When he gets to her lips he hadn't realized he'd been holding his breath, but he exhales through his nose and kind of sinks down into her, and his shoulders loosen up. The dishes clattering around downstairs sound like they're a mile away. It's just her, and the hum of satisfaction she makes when they separate. He's ready to forget about walking anywhere with her besides back to the couch when:

"Oh, but if we see that swan-"

And, moment's gone. But it's fine. "Pssh. You're not gonna do anything to a swan."

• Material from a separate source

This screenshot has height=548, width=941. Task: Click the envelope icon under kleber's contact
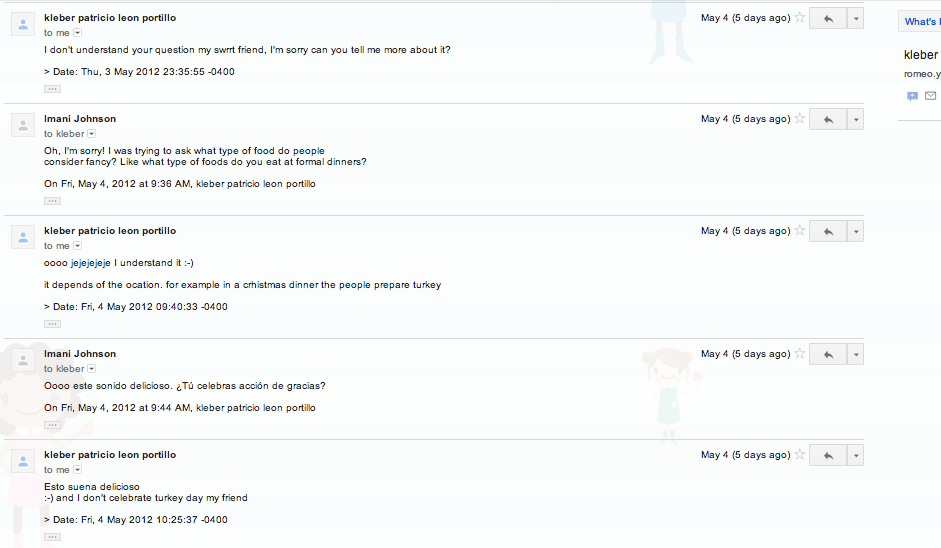tap(930, 96)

"I just meant I was gonna stare him down." Maybe there's still hope. The way her lips curl up in one corner, the glint in her eyes - she could walk into a bank and they'd empty the tills for her, probably thank her for the experience.

"I see." His pants get tight in the crotch whenever she's like this; he can't help it. "Would this be your famous withering stare from New York?"

She purses her lips, considering this. "I don't know if you're ready for that one."

"Maybe I just haven't been bad enough." He skates his teeth over her bottom lip.

"You have a skewed sense of punishment."

"What can I say, I've had a skewed life so far. 'Cept for the you parts." He rubs small circles into her lower back with the pads of his fingers.

"I'm honored."

"As am I." There's a muffled beeping from her backpack. He nods at it. "Your thing's goin' off again."

"Oh. That's nice." She doesn't even flinch, just keeps looking at him through her lowered lashes. And here he'd been thinking that reading a bunch of band facts was the only way to de-stress.